* Action item
Where the word "agent" occurs in a line of the data, return the whole line.

* Given records
----------

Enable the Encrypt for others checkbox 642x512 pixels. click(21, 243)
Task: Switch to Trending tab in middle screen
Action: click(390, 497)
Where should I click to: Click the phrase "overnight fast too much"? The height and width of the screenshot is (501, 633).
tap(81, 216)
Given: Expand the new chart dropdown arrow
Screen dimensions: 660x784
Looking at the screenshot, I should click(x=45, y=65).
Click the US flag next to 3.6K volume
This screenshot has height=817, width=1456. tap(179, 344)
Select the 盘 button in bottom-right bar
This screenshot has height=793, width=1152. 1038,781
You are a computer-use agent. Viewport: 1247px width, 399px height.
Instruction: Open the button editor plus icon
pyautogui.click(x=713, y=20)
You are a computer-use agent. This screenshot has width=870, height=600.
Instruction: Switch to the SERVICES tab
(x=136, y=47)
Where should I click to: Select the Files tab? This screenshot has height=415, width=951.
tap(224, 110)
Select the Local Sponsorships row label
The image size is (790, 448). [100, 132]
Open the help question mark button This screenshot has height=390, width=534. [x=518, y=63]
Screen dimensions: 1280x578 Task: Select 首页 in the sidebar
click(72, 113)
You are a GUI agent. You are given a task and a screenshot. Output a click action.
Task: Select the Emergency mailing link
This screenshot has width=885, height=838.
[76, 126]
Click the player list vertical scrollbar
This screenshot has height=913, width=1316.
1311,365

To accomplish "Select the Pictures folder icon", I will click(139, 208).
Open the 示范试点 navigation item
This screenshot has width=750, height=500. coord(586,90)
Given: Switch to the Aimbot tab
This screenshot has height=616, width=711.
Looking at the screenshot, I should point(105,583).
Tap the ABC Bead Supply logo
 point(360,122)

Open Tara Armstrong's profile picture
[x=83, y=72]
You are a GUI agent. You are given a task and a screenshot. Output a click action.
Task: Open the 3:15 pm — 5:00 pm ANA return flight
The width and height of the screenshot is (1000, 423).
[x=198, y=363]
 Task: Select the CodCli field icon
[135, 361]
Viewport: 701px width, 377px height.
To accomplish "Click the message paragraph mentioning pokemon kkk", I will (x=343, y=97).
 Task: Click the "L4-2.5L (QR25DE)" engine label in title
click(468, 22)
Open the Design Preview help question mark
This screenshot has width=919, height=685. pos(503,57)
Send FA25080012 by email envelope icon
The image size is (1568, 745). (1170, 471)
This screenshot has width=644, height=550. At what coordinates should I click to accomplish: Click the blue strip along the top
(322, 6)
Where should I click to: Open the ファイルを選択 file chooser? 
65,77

----------

* Solution below
You are a computer-use agent. Viewport: 1247px width, 399px height.
You are a computer-use agent. This screenshot has width=870, height=600.
You are a GUI agent. You are given a task and a screenshot. Output a click action.
You are a GUI agent. You are given a task and a screenshot. Output a click action.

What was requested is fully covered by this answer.